Degewo und Bezirksstadtrat Biedermann werben für Neubau in der Gropiusstadt

Berlin braucht dringend neuen bezahlbaren Wohnraum – aber fast überall, wo er entstehen soll, sind die alteingesessenen Mieterinnen und Mieter erstmal skeptisch, wenn es Zuwachs in der Nachbarschaft gibt. Das Wohnungsunternehmen Degewo verwaltet rund 4.300 Wohnungen in der Gropiusstadt. Ab Oktober 2019 wird die Degewo bis Sommer 2021 zwei neue Wohngebäude mit insgesamt 83 Mietwohnungen im Theodor-Loos-Weg 15 errichten, wo derzeit noch viel Freifläche für einen Kinderspielplatz ist.

Die Hälfte der 83 Wohnungen sind mietpreisgebunden und werden für eine durchschnittliche Nettokalt-Miete von 6,50 Euro pro Quadratmeter angeboten. 46 Wohnungen, die alle einen Balkon haben, werden barrierefrei sein. Aufgrund der unterschiedlichen Wohnungsgrößen, die von 23 Ein-Zimmer-Wohnungen mit 40 Quadratmetern bis zu sieben Sechs-Zimmer-Wohnungen mit 104 Quadratmetern reichen, finden Familien, Senioren oder junge Paare in den beiden sieben- und acht-geschossigen Neubauten gleichermaßen Platz.

Bei der Neugestaltung der Grün- und Freizeitflächen konnten die Degewo-Mieter mitwirken und aus drei Gestaltungsvorschlägen eine Auswahl treffen. Der Siegerentwurf, ein großes Spielboot, dessen natürliches Umfeld mit bewachsenen Hügeln zum Laufen, Klettern und Verstecken einlädt, wurde am Donnerstagnachmittag öffentlich vorgestellt. Gleichzeitig konnten die Nachbarinnen und Nachbarn weitere Spiel- und Sportgeräte für die neu zu gestaltende Grün- und Erholungsfläche aussuchen.
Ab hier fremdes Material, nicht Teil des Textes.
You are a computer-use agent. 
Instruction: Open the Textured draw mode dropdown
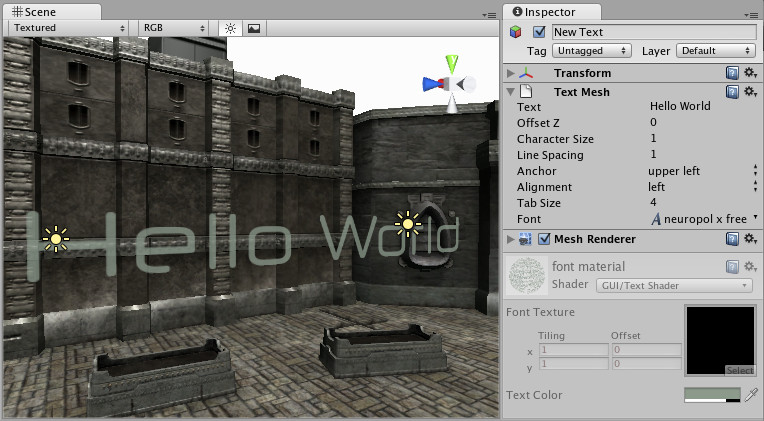point(67,28)
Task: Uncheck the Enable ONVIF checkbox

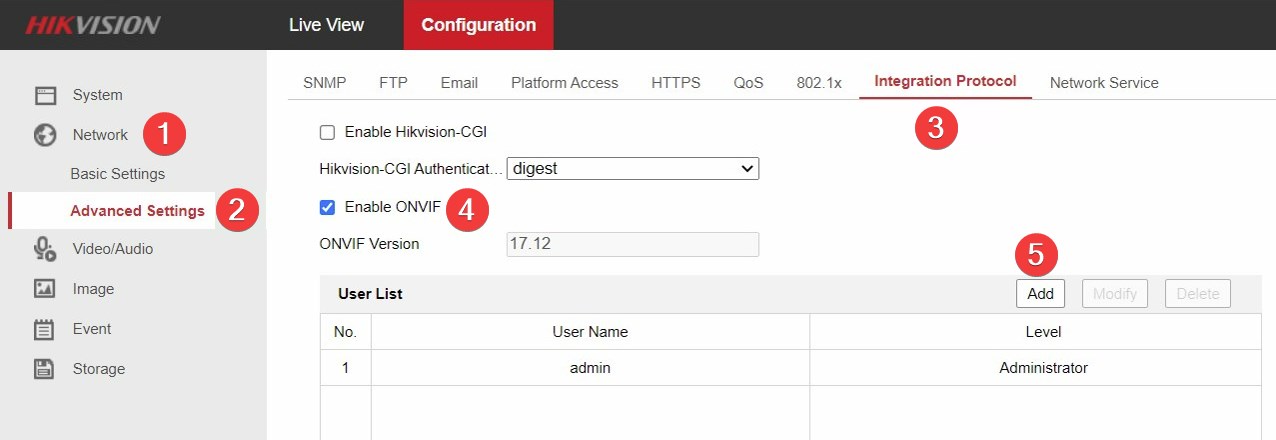Action: [x=327, y=207]
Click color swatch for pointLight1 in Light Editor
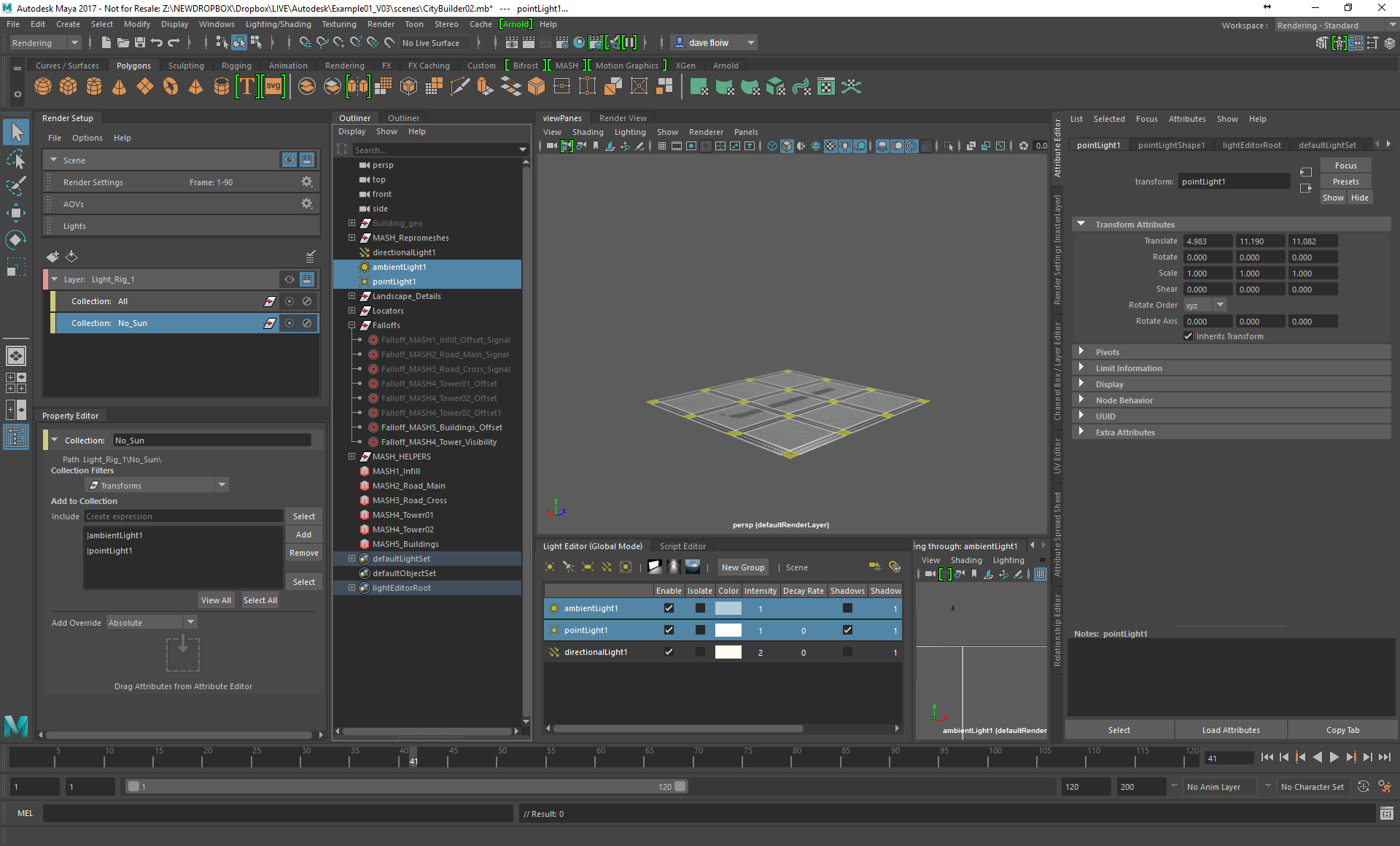 pos(727,629)
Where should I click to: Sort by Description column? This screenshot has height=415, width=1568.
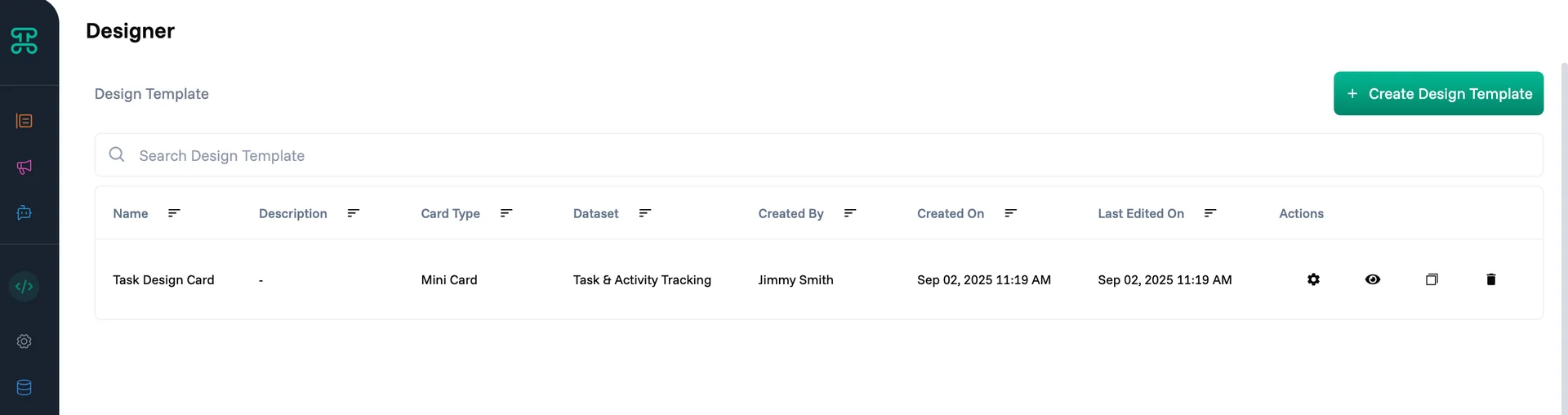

„Wir sind froh, dass wir noch die Fläche für den Neubau haben“, erklärt Wolfgang Medger, Leiter des Degewo-Kundenzentrums Süd: „Wir kennen unsere Quartiere und ergänzen sie bedarfsgerecht.“ Der Neubau nütze auch Gropiusstädtern, die im Quartier bleiben wollen, aber aus einer großen Wohnung in eine kleinere umziehen möchten. „Der Wohnungstausch funktioniert nicht. Nur zwei Wohnungssuchende haben unsere Tauschbörse in der Vergangenheit erfolgreich genutzt“, sagte Medger. Stadtentwicklungsstadtrat Jochen Biedermann unterstrich, wie notwendig es ist, dass neuer Wohnraum für alle Berlinerinnen und Berliner zu fairen Mieten entsteht.